Research-Based Design Thesis (Book + Written Work)

Award

2023 Outstanding M.Arch Thesis Project

What does it mean to live among the things we choose not to confront?
My graduate thesis, The Archive of the Unconfronted Self, investigates how architecture — particularly the dwelling and the landfill — acts as a repository for the human psyche, both physically and psychologically. It critiques the passive role that designed spaces play in enabling material accumulation and emotional avoidance, and reframes the home not as sanctuary, but as a curated archive of the ego.

The work asks:

If every individual were forced to live among all the objects they have accumulated, what spatial and psychological shifts would occur?

This question unfolds through a series of philosophical, architectural, and sociocultural explorations, ultimately forming a critical narrative that positions everyday objects — even those discarded or hidden — as symbols of internal conflict. Drawing from museology, psychoanalysis, and material culture, the thesis envisions a confrontational domestic architecture where the private dwelling expands into a form of public exposition.
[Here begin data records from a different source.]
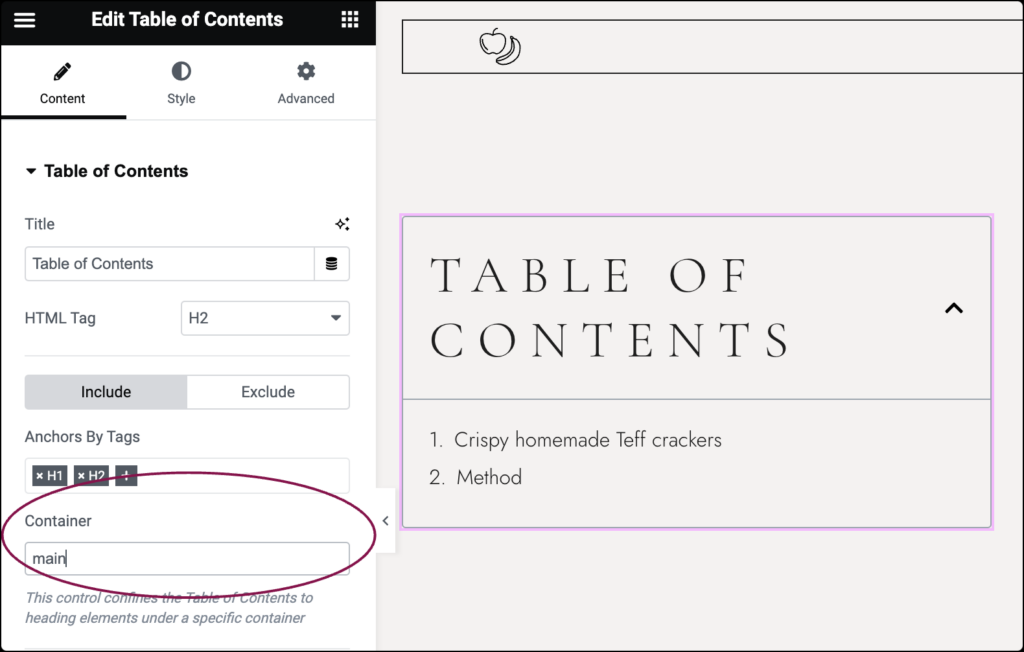Remove the H1 anchor tag chip

[40, 475]
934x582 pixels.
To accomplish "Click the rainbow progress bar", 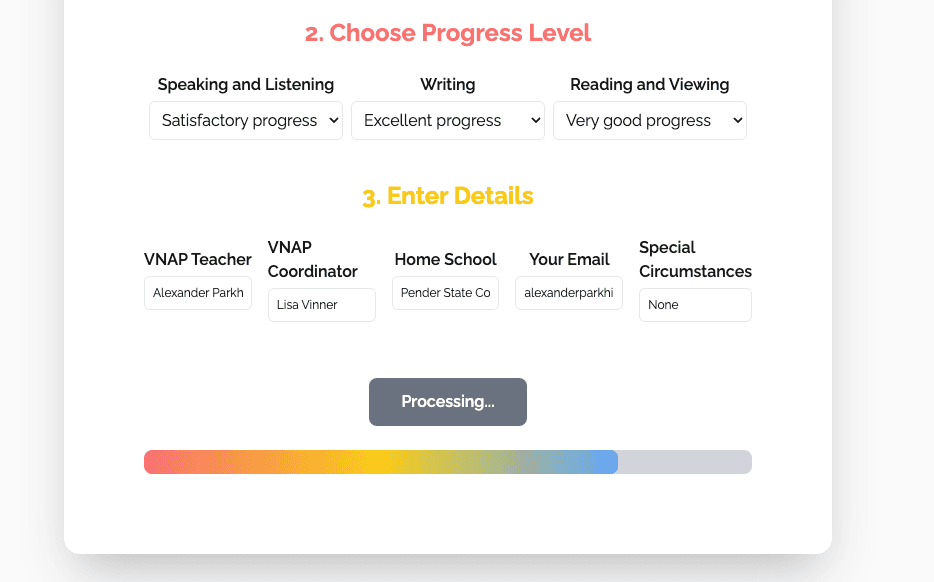I will coord(380,461).
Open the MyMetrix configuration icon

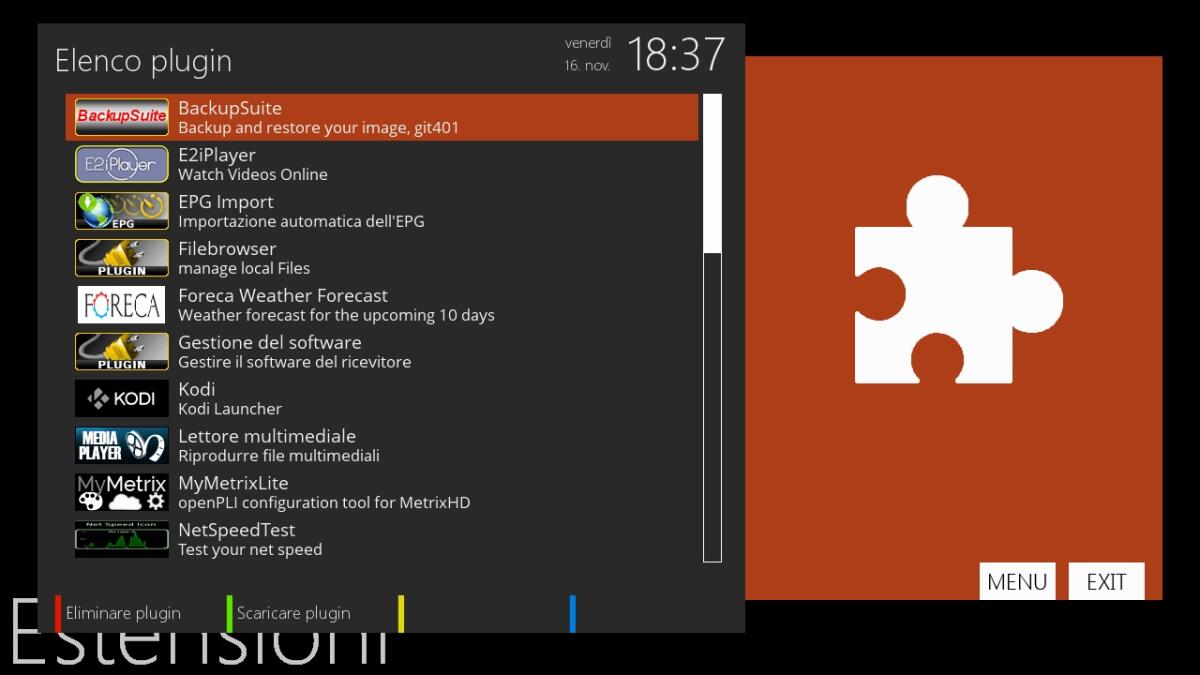120,492
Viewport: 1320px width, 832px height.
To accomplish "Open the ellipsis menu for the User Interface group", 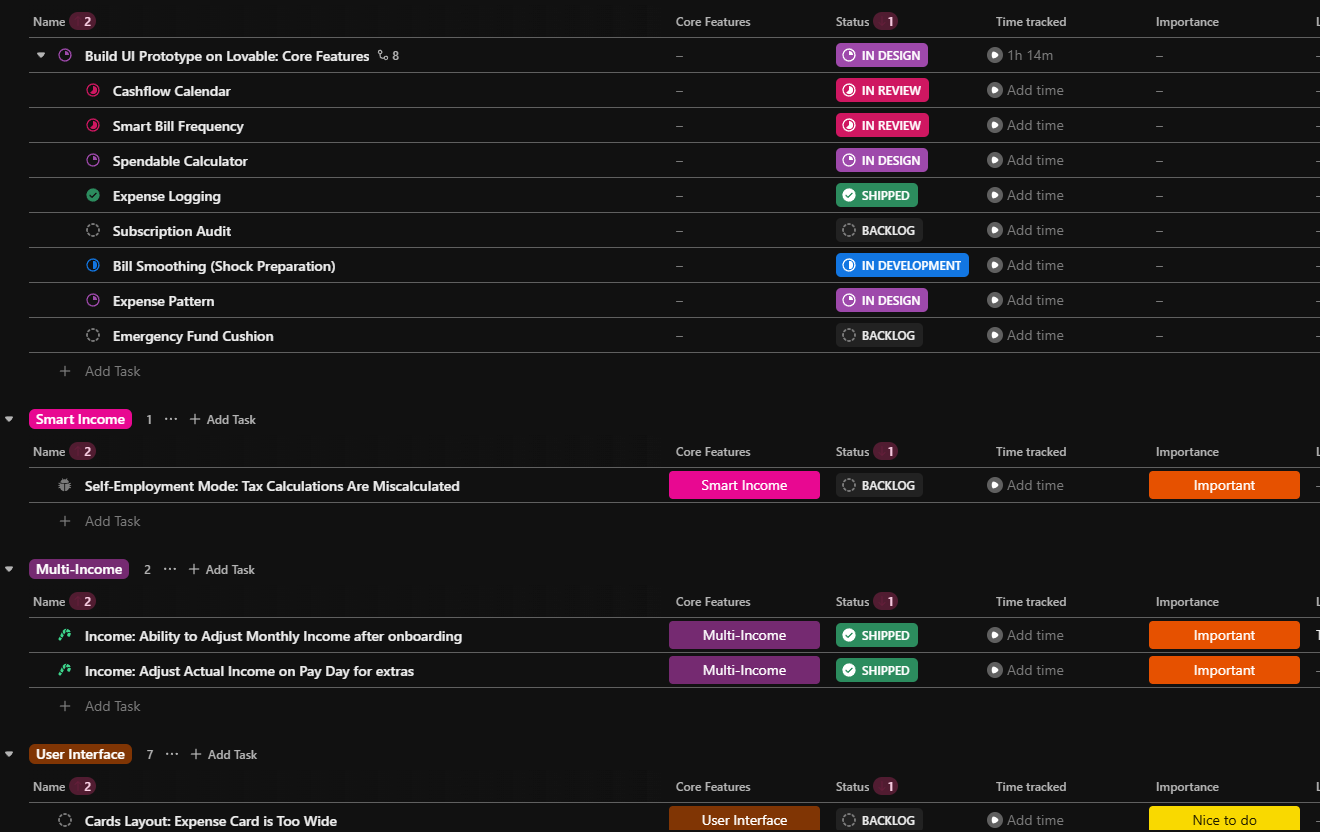I will (172, 754).
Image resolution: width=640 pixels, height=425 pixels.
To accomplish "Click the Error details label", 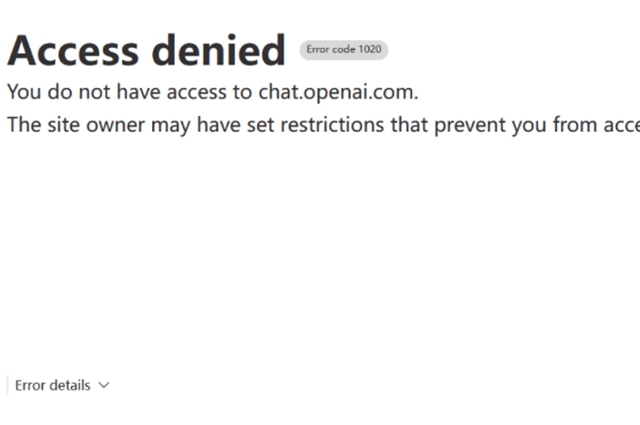I will (52, 386).

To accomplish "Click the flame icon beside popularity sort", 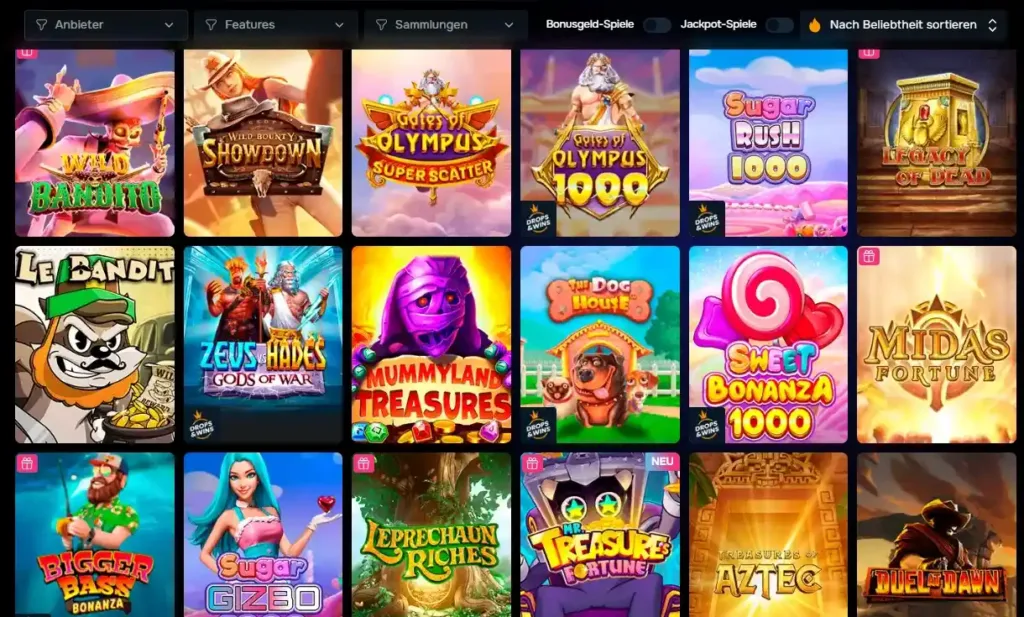I will (814, 25).
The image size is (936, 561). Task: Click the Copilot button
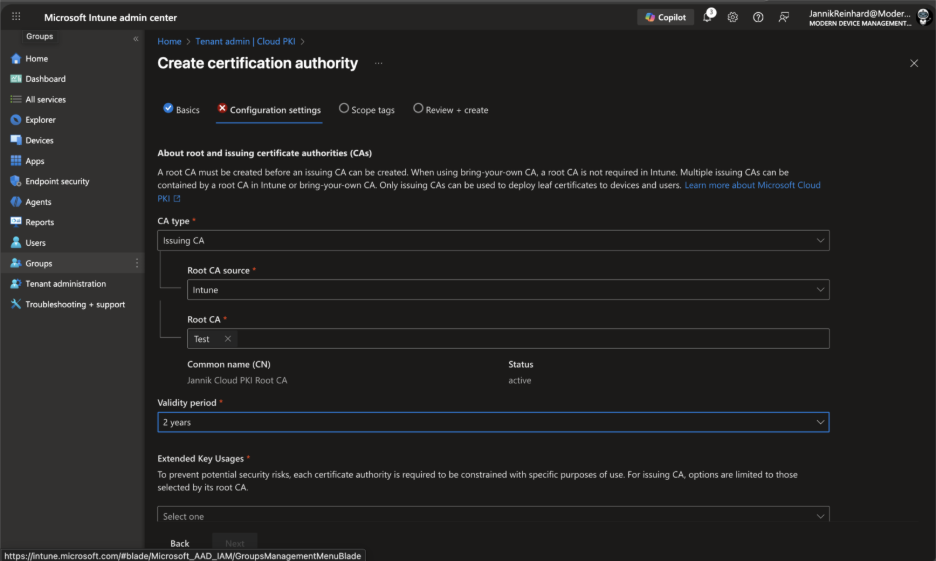[x=665, y=17]
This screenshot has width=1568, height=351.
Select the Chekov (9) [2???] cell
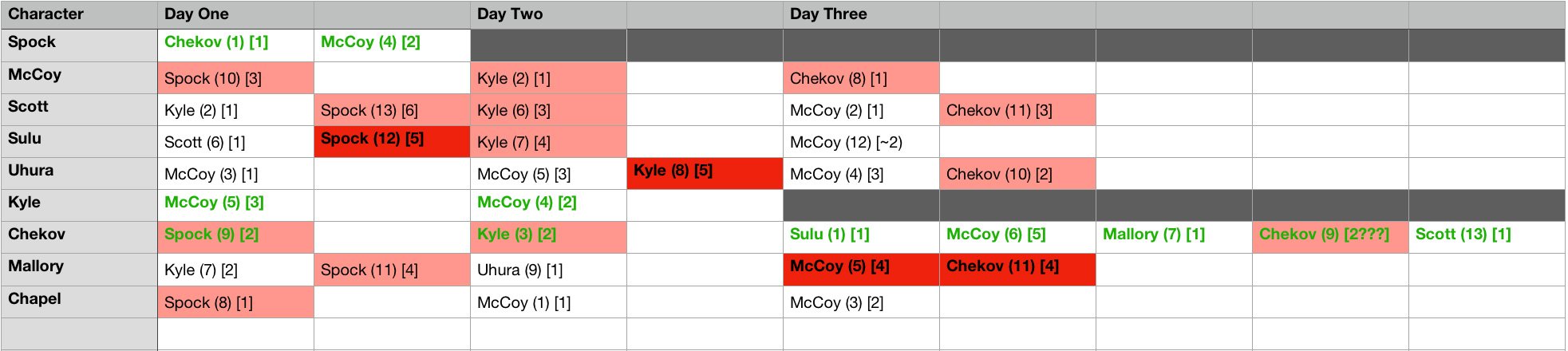tap(1329, 235)
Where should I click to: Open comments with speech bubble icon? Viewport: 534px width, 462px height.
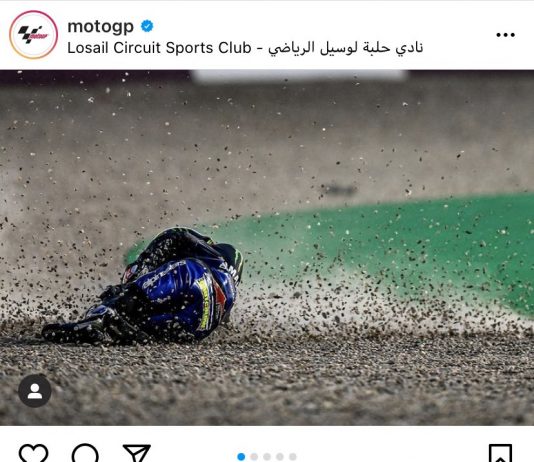85,453
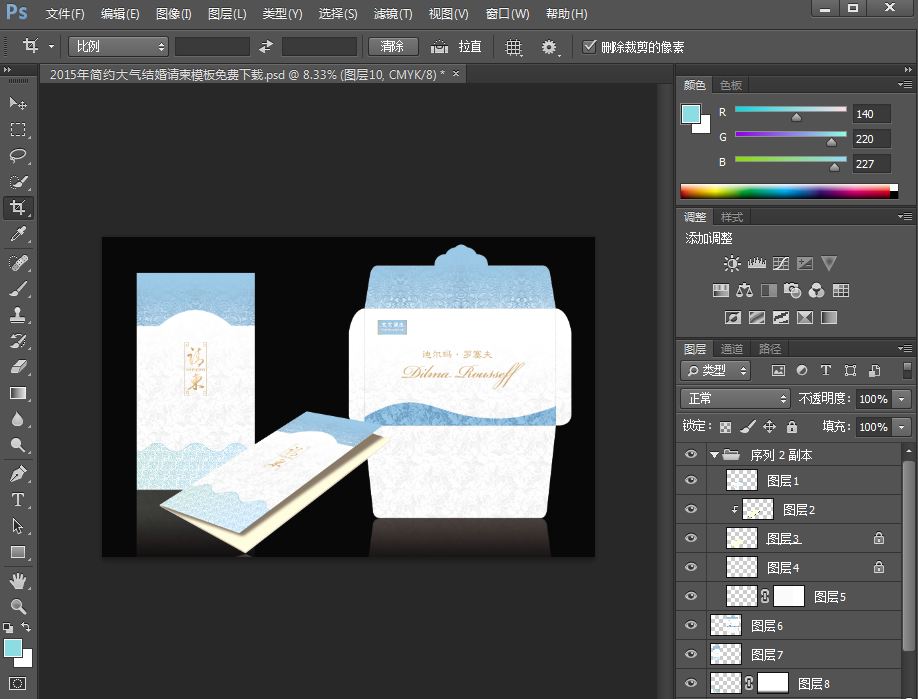Add a Brightness/Contrast adjustment
918x699 pixels.
(x=733, y=263)
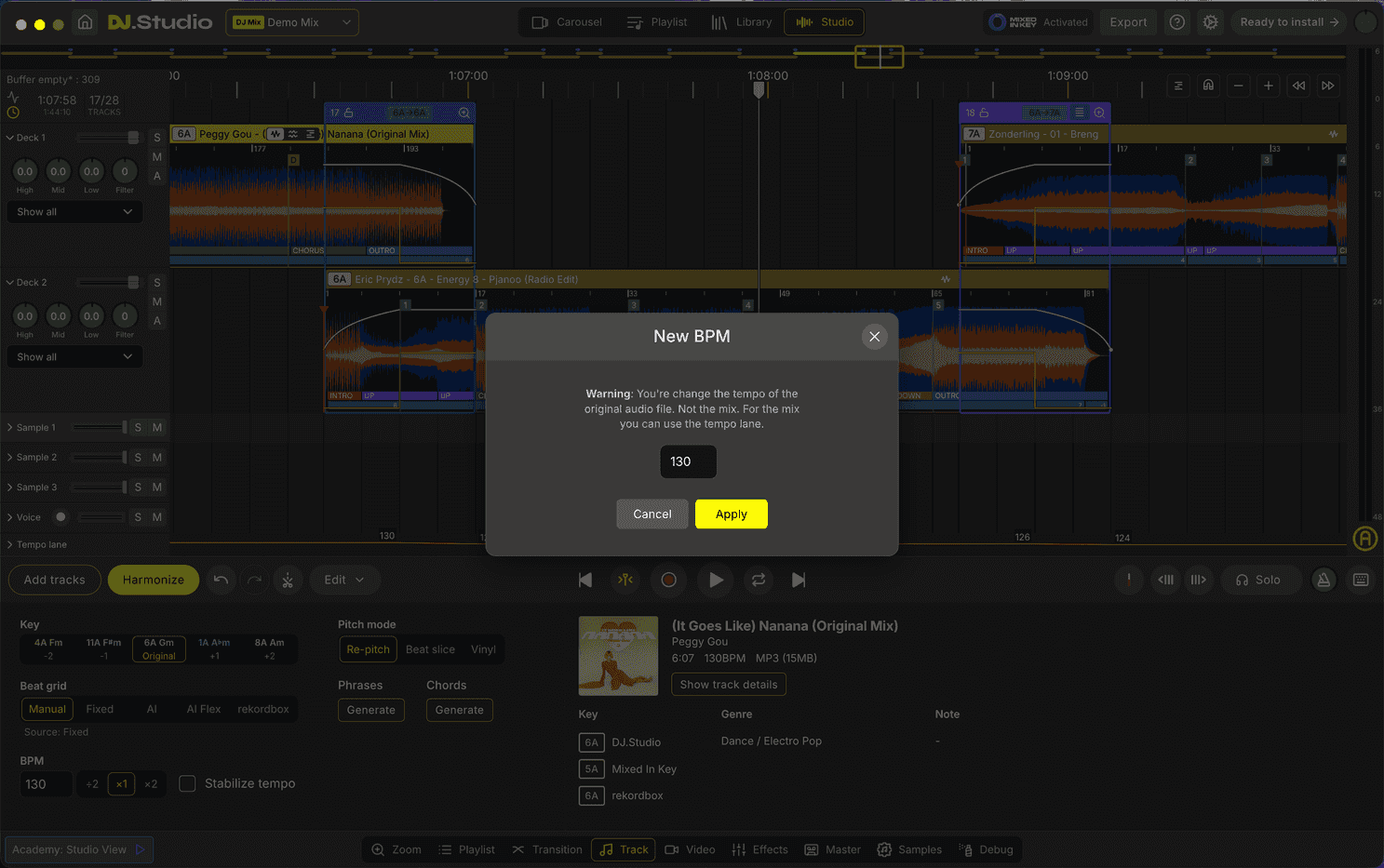Screen dimensions: 1384x868
Task: Open the Effects panel at bottom
Action: coord(759,849)
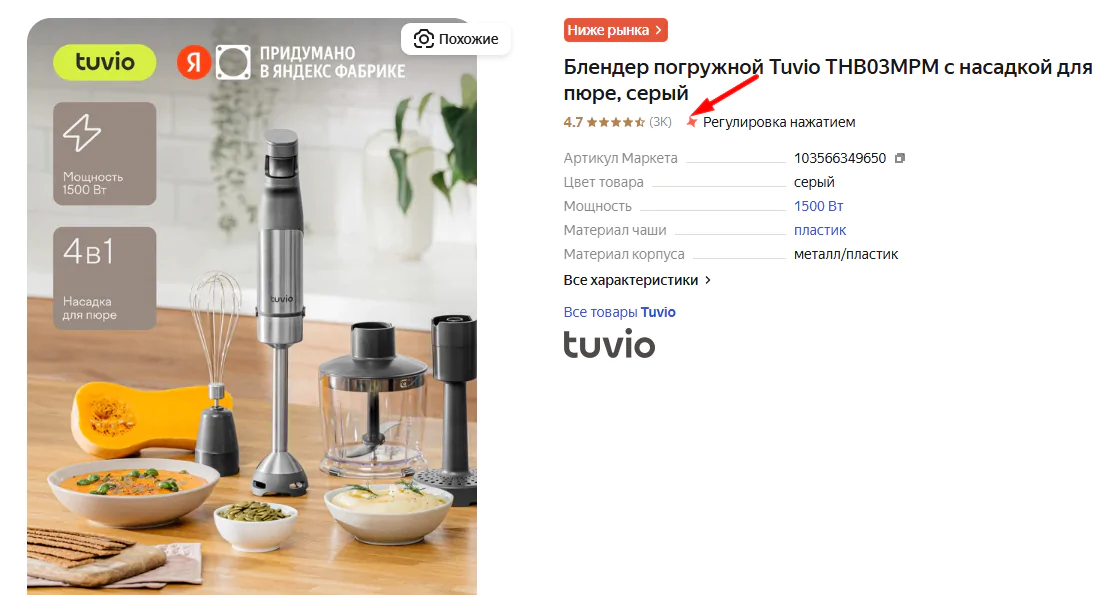Image resolution: width=1118 pixels, height=595 pixels.
Task: Copy article number with the copy icon
Action: (x=900, y=158)
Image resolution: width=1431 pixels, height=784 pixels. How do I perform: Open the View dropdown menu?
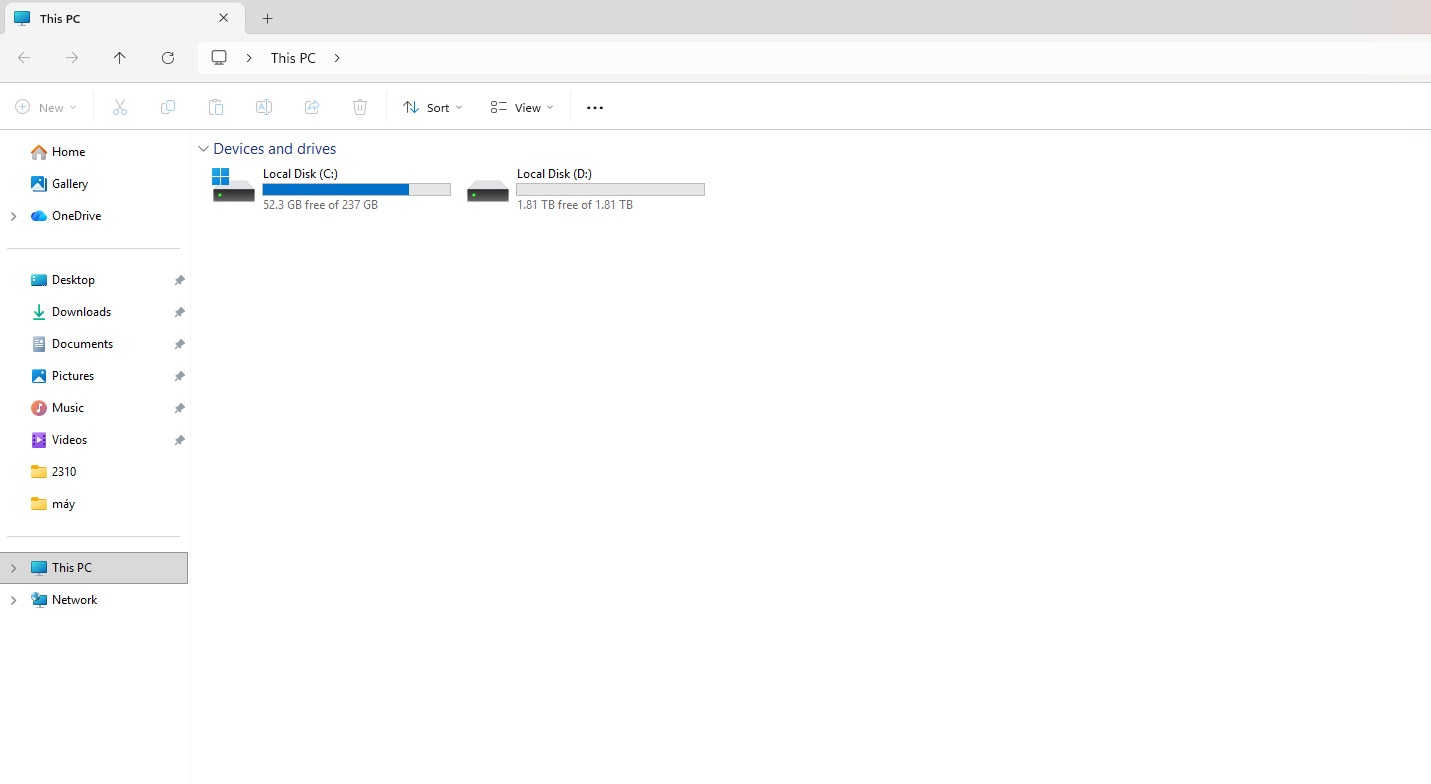[522, 107]
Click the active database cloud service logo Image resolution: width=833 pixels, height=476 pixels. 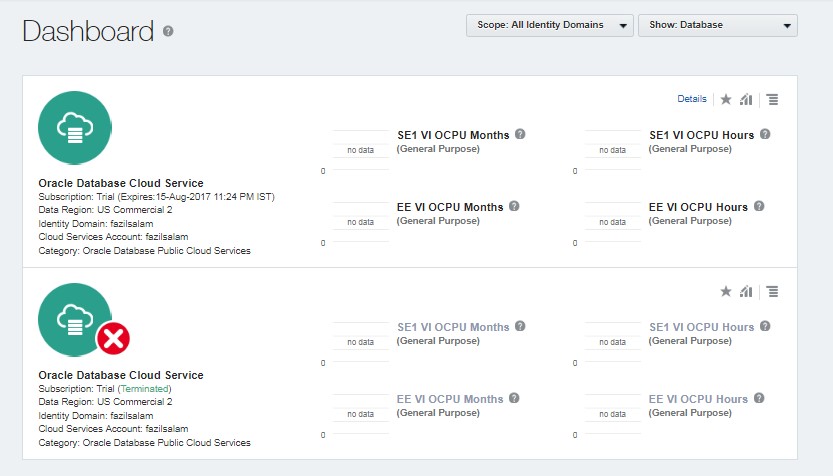pos(75,127)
Objects typically relegated to closets, basements, storage units, or landfills become displayed artifacts — a transparent archive of selfhood, guilt, vanity, and desire.

The resulting thesis book merges critical writing, speculative drawing, and spatial theory, proposing a new typology that fuses the dwelling and the landfill — where nothing is hidden, and every object reflects back the unresolved narrative of its owner.